Davis seeks weight control


NBA teams will have to know that Glen “Big Baby” Davis has changed his ways.

MIAMI (AP) — Glen “Big Baby” Davis knows what NBA teams will ponder when considering him on draft night.

“Everyone knows I can play. Everybody knows I have skill,” Davis said. “It’s just, ’Is he going to eat himself out of the league?”’

With Davis, it’s certainly a valid question.

Once a 360-pound behemoth during his days at LSU, the 6-foot-9 Davis checked in for a pre-draft workout with the Miami Heat on Tuesday looking slim-for-him at 292 pounds. Not exactly svelte, but perhaps enough of an improvement to show teams that Davis truly has changed his ways.

And he knows his future depends on it, too.

Only three men — Miami center and Davis’ LSU big-man predecessor Shaquille O’Neal (325), Houston’s Yao Ming (310) and little-used Washington center James Lang (305) — were listed in last season’s NBA player survey as weighing more than Davis currently does.

Each of those players is also taller than Davis.

Commitment

“I’ll keep it off,” Davis said. “I’ll keep it off until I’m wealthy enough where I can have Big Baby Enterprises, so my kids’ kids can be like Paris Hilton and them — without jail.”

If the selections for the June 28 draft were made by comedic effort, Davis would be in the first round with ease.

During a 12-minute talk with reporters after his Heat workout, Davis not only pointed some fun at the jailed celebrity, but found time for a perfect impersonation of O’Neal’s distinctive voice; talked about how he used to hold his shirt a certain way while talking to girls so he’d seem smaller; and drew more laughs when confessing that he now can sit by the pool without embarrassment.
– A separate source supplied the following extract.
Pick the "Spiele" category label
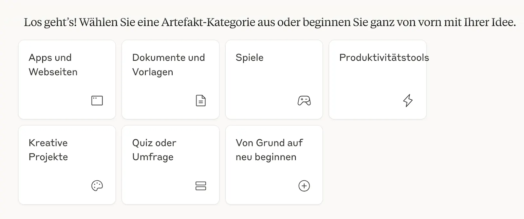 pyautogui.click(x=250, y=58)
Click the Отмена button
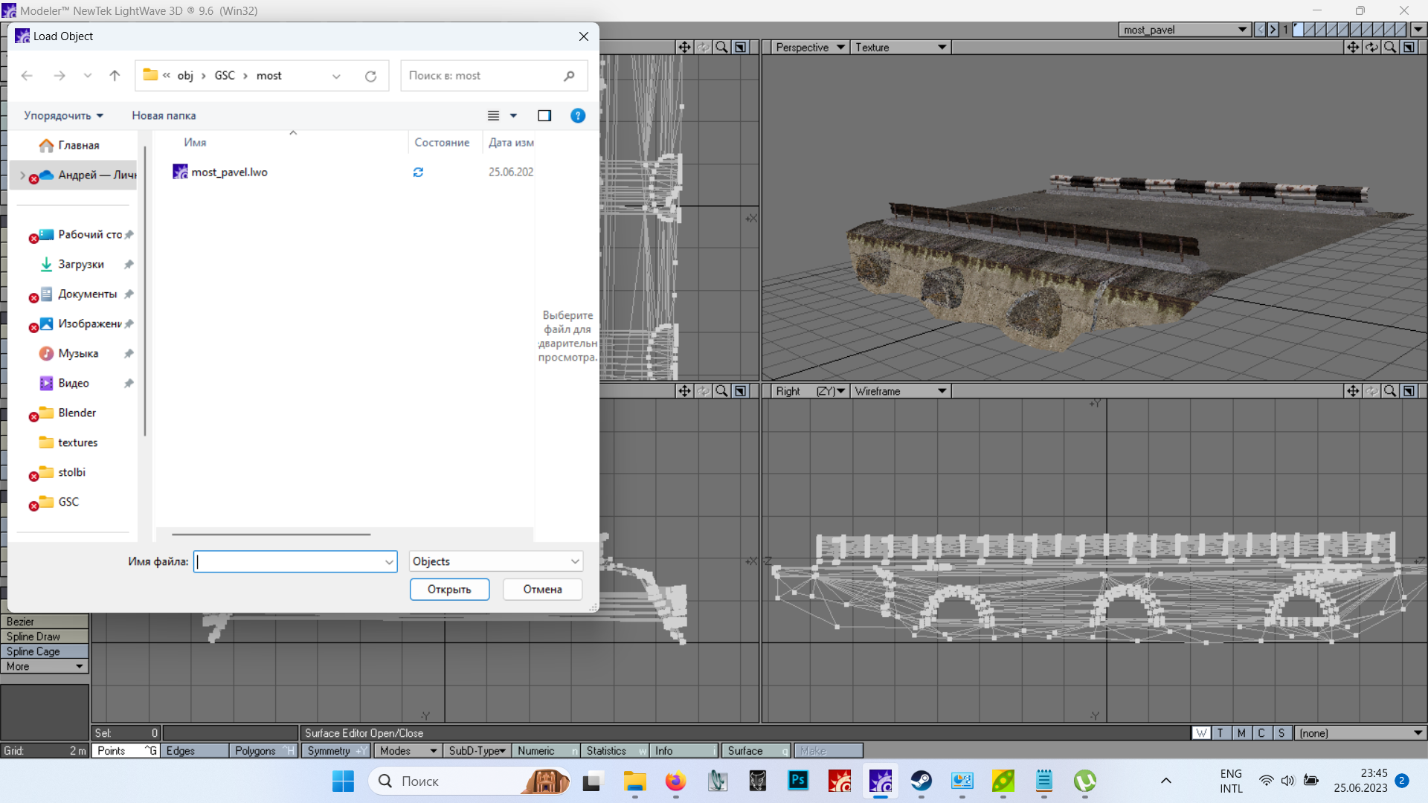 pyautogui.click(x=542, y=589)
But there’s also a clearly serious side to Davis, who left LSU after his junior season. He’s projected as a second-round pick in most mock drafts, an enormous drop from last season, when he was thought of as a possible lottery selection after leading the Tigers to the 2006 Final Four.

“That kind of stuff is for the birds, for the birds and the bees,” Davis said. “Nobody knows. They think they know. It’s a projection. It’s not accurate.
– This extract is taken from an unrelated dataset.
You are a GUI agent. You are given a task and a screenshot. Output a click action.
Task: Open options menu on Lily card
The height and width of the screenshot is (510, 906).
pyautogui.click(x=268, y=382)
“My comments for last year is that I felt I wasn’t ready. I don’t care how high my stock was. But if I felt as a player I couldn’t compete at this level, there’s no way. I’ve already lost.”

Wasn’t ready for NBA

He insists he wasn’t mentally or physically prepared for the NBA game a year ago, and says if he had the decision to make again, he’d again go back to Baton Rouge for his junior year.

“I’m a better player than I was last year,” Davis said.

Davis averaged 17.7 points and 10.4 rebounds this past season for the Tigers, who went only 17-15 overall and 5-11 in the Southeastern Conference. He and O’Neal — who, during a visit during the season to Baton Rouge, told Davis that he’s ready for the NBA — are the only players to emerge from the LSU program with more than 1,500 points, 900 rebounds and 100 blocks.

Davis’ game emulates O’Neal’s in many ways, as do some of his mannerisms off the floor — like that sense of humor.

And O’Neal, too, has been dogged with questions about his weight over his NBA career, yet is a perennial All-Star and a four-time champion.

“I grew up looking up to him, because I’m from Baton Rouge and during that era when he was there, I was a little toddler watching him play,” Davis said. “When he comes back to visit school, we meet up. ... I wish I could play with him one day. That’d be crazy.”